The Prism of Wine
Logroño is the official capital of Rioja. It is about 30 minutes by car driving southeast from Haro into a different sub-region of La Rioja (Rioja Alta). It is worth choosing September for a visit to Logroño to experience the annual harvest festival honoring San Mateo. It is a sort of "thanksgiving" festival to celebrate the start of harvest. The festival lasts for a week, culminating in a raucous evening of celebration. Thousands of people pack the streets to eat tapas, drink wine, watch an incomparable parade, and swoon over the fireworks display. It's truly a once in a lifetime experience.
But before the harvest festival closes out this story of Spain, let's focus on wineries!
Fans of Frank Ghery will recognize Marqués de Riscal as the winery that commissioned a high design hotel as the centerpiece of its "project 2000" winery expansion and modernization. One of the coolest features - apart from the wavy colored metal roof elements symbolizing vines, red wine and Riscal’s signature wire "dress" for the bottle - is the use of cave space under the hotel's foundation for storing aging barrels.
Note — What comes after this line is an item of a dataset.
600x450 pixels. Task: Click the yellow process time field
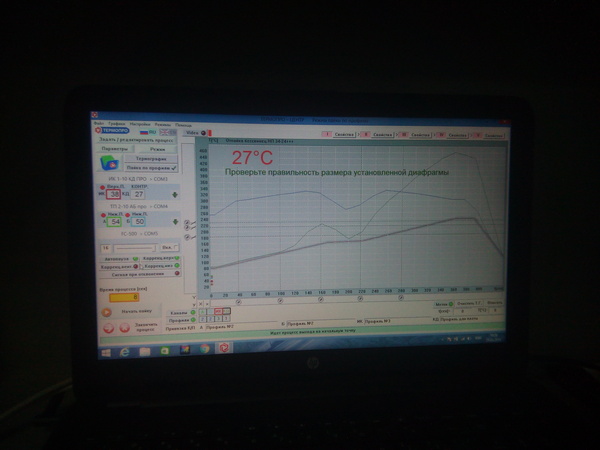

Riscal produces 5 million bottles a year and has capacity for 7 million. Riscal also makes a white Verdejo in Rueda (an entirely different DO wine region), racking up another 3 million bottles of production.
Riscal wines are readily available in the American market and I highly recommend them. In fact, I almost always feature the Tempranillo Reserva (current release is 2005) in my Spanish wine tastings. For less than $20 per bottle, it is affordable, available, affable and excellent value. Decanter Magazine rates this wine 17 out of 20 (drink now through 2020). The Rueda Verdejo is a fresh young wine, on the one hand aromatic, much like a Sauvignon Blanc with a distinctive citrus nose, and on the other hand reminiscent of a warm-climate unoaked Chardonnay with softly rounded ripe pear and yellow apple flavors. (Can you tell I love it?)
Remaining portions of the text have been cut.